━━━━━ SELECTION

Storage changes in vSphere 5.5 announced at VMworld 2013

Pat Gelsinger, VMworld2013 Keynote, vSphere 5.5 storage changesVMworld2013 is going on in San Francisco this week. The big news is the roll out of network virtualization in NSX and vCloud Hybrid Service (vCHS) but there were a few tidbits in the storage arena worth discussing.

  • Virtual SAN public beta – VSAN was released as a public beta and customers can now download a copy of VSAN from www.vsanbeta.com. VSAN will construct a pool of storage out of local attached disks and flash across two or more hosts. It uses the flash as a read-write cache for the local disks. With VSAN customers can elect to have multiple tiers of storage be supported within a single VSAN pool, as well as support different availability (replication) levels, and some other, select characteristics. VSAN can easily scale in performance and capacity by just adding more hosts that have local storage. Now all that stranded local storage and flash server level resources can be used as a VM storage pool. VMware stated that they see VSAN as usefull for tier 2/tier 3 application storage and/or backup-archive storage uses. However they showed one chart with a View Planner application simulation using a 3-host VSAN (presumably with lots of SSD and disk storage) compared against an all-flash array (vendor unknown). In this benchmark the VSAN exactly matched the all-flash external storage in performance (VMs supported). [late update] Lot’s of debate on what VSAN means to enterprise storage but it appears to be a limited in scope and mainly focused on SMB applications.  Chad Sakac did a (real) lengthy post on EMC’s perspective on VSAN and Software Defined Storage if you want to know more check it out.
  • Virsto – VMware announced GA of Virsto which uses any external storage and creates a new global storage pool out of them. Apparently, it maps a log structured file system across the external SAN storage. By doing this it sequentializes all the random write IO coming off of ESX hosts. It supports thin provisioning, snapshot and read-write clones. One could see this as almost a write cache for VM IO activity but read IOs are also by definition spread across (extremely wide striped) across the storage pool which should improve read performance as well. You configure external storage as normal and present those LUNs to Virsto which then converts that storage pool into “vDisks” which can then be configured as VM storage. Probably more to see here but it’s available today. Before acquisition one had to install Virsto into each physical host that was going to define VMs using Virsto vDisks. It’s unclear how much Virsto has been integrated into the hypervisor but over time one would assume like VSAN this would be buried underneath the hypervisor and be available to any vSphere host.
  • vSphere Flash Read Cache – customers with PCIe flash cards and vCenter Ops Manager, can now use them to support a read cache for data access. vSphere Flash Read Cache is apparently vmotion aware such that as you move VMs from one ESX host to another the read cache buffer will move with it. Flash Read Cache is transparent to the VMs and can be assigned on a VMDK basis.

━━━━━━━━━━
━━━━━ DATASET EXCERPTS

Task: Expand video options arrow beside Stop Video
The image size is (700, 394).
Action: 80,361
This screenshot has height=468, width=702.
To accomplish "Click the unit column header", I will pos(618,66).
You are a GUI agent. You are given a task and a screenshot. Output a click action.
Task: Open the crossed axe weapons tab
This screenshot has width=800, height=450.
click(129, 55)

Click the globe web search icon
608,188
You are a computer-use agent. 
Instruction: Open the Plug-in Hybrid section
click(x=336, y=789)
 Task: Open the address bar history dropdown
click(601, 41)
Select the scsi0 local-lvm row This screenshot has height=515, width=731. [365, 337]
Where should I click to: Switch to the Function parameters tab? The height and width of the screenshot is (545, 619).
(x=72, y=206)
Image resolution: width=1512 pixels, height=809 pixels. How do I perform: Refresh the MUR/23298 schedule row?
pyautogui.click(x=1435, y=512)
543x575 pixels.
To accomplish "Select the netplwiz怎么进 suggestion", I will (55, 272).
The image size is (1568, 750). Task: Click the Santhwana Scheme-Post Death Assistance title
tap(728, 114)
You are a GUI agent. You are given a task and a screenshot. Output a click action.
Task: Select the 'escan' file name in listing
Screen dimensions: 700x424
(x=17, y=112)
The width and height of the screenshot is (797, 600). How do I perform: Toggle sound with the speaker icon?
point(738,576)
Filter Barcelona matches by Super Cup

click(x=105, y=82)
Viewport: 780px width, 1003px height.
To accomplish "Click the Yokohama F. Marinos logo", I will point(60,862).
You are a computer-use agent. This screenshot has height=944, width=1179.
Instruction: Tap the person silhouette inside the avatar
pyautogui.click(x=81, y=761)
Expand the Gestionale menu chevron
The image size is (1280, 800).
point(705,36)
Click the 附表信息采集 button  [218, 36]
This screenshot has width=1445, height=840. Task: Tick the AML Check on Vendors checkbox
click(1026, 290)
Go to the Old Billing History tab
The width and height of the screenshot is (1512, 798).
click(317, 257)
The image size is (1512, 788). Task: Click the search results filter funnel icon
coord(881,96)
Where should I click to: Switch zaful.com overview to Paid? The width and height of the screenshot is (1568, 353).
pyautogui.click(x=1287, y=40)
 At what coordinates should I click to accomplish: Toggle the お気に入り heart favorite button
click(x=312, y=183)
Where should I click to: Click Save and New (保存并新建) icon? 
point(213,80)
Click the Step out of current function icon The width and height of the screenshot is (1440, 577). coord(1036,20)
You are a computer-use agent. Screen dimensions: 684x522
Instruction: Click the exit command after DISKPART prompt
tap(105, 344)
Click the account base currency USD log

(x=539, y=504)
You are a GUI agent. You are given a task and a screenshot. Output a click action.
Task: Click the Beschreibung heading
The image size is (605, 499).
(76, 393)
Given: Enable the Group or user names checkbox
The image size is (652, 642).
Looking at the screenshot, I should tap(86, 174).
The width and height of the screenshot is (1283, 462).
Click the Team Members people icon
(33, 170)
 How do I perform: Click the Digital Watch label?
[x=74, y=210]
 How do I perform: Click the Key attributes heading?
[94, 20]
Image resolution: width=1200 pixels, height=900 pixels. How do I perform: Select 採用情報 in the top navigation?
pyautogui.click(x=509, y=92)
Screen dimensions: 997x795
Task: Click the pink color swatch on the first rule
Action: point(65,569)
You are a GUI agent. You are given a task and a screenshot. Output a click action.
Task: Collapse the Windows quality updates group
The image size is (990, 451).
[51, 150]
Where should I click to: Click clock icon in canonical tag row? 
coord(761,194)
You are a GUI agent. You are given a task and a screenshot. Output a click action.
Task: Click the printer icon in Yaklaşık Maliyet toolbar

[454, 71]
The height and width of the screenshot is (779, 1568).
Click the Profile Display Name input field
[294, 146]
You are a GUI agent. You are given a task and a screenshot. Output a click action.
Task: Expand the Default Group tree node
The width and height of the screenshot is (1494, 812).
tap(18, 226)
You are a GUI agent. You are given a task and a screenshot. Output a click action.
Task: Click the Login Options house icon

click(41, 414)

━━━━━━━━━━

* _AIM OF THE EXERCISE_: Reproduce verbatim the stretch of the vSphere 5.5 storage article that begins at the words "Storage changes in" and stops after "arena worth discussing.".

* _SOLUTION FOR THIS EXERCISE_:
Storage changes in vSphere 5.5 announced at VMworld 2013

Pat Gelsinger, VMworld2013 Keynote, vSphere 5.5 storage changesVMworld2013 is going on in San Francisco this week. The big news is the roll out of network virtualization in NSX and vCloud Hybrid Service (vCHS) but there were a few tidbits in the storage arena worth discussing.